4. Wait a Sekt, is that sparkling German wine?
Sekt is both an endless source of fun wine puns and a remarkable German sparkling wine. Most of these wines are made in the Charmat method, which is perfect for preserving the intense aromatics of German varietals. Don’t overlook these wines the next time you’re celebrating a special occasion. These are quality bottles to have on hand for anniversaries, graduations, and of course, New Year’s Eve.

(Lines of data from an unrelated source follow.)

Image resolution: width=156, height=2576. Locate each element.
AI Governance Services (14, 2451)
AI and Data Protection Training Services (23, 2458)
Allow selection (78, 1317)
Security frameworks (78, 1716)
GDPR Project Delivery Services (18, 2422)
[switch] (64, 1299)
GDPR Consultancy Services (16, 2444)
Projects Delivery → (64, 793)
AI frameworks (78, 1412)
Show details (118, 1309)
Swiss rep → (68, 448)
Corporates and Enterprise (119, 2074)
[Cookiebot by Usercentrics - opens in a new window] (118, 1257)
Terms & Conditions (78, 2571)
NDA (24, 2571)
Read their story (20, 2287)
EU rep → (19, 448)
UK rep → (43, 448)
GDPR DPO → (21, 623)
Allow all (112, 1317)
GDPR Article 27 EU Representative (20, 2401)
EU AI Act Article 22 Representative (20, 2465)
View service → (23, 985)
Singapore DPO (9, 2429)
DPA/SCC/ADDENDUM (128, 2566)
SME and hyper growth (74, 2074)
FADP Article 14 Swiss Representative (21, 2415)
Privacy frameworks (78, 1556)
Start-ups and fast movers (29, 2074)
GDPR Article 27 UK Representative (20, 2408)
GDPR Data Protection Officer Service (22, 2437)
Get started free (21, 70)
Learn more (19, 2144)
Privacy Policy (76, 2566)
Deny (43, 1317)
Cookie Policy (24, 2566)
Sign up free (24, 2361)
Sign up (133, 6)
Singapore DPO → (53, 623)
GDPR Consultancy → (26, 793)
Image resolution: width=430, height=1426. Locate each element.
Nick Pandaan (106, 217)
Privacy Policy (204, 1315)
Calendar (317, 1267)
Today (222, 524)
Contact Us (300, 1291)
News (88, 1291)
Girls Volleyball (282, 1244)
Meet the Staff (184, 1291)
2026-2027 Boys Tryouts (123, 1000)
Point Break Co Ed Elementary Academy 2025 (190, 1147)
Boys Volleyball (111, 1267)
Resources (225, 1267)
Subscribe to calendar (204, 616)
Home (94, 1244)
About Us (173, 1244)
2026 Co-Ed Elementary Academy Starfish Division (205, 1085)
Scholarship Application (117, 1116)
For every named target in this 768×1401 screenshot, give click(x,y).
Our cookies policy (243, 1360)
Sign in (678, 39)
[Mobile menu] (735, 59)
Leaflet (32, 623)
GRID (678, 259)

“Bubbles make everyone happy and I applaud it in many different forms. Sekt can be an inviting change to what you may see on many retail shelves and wine lists: Prosecco, Cava, Champagne. And while those are wonderful examples, there should be room for well done sparkling wines that provide variety in aromatics and flavor, are still serious, but don’t break the bank. Riesling, in all it’s chameleon-like capacities, makes for wonderful Sekt with its floral undertones, natural tart citrus notes, and long finish.”
5. The story of Riesling is evolving.  
Lots of wine lovers enjoy a sweeter style of Riesling, but the trend has taken a turn for the dry. The demand for mineral-driven, dry German Rieslings is on the rise! Back in 1985, just 16% of German Rieslings were produced in a dry style. As of 2016, it’s a whopping 46.3%. Pop a few dry Rieslings in your wine fridge to pair with virtually any meal. They’re a perfect companion to ceviche, spare ribs, and even banana splits.
“I used to think that the gateway drug to Riesling was Liebfraumilch … it’s not. Our palates have evolved and are now clamoring for dry dry dry! And while there is a special place in my heart for off-dry Riesling, the regal and universal nature of dry Riesling is evident. Those that think all Rieslings are off-dry or sweet are automatically taken aback and impressed with the fact that dry Rieslings exist, and those that laud the off-dry style cannot deny the powerful structure, longevity, and subtly delicious complexity of dry Riesling.”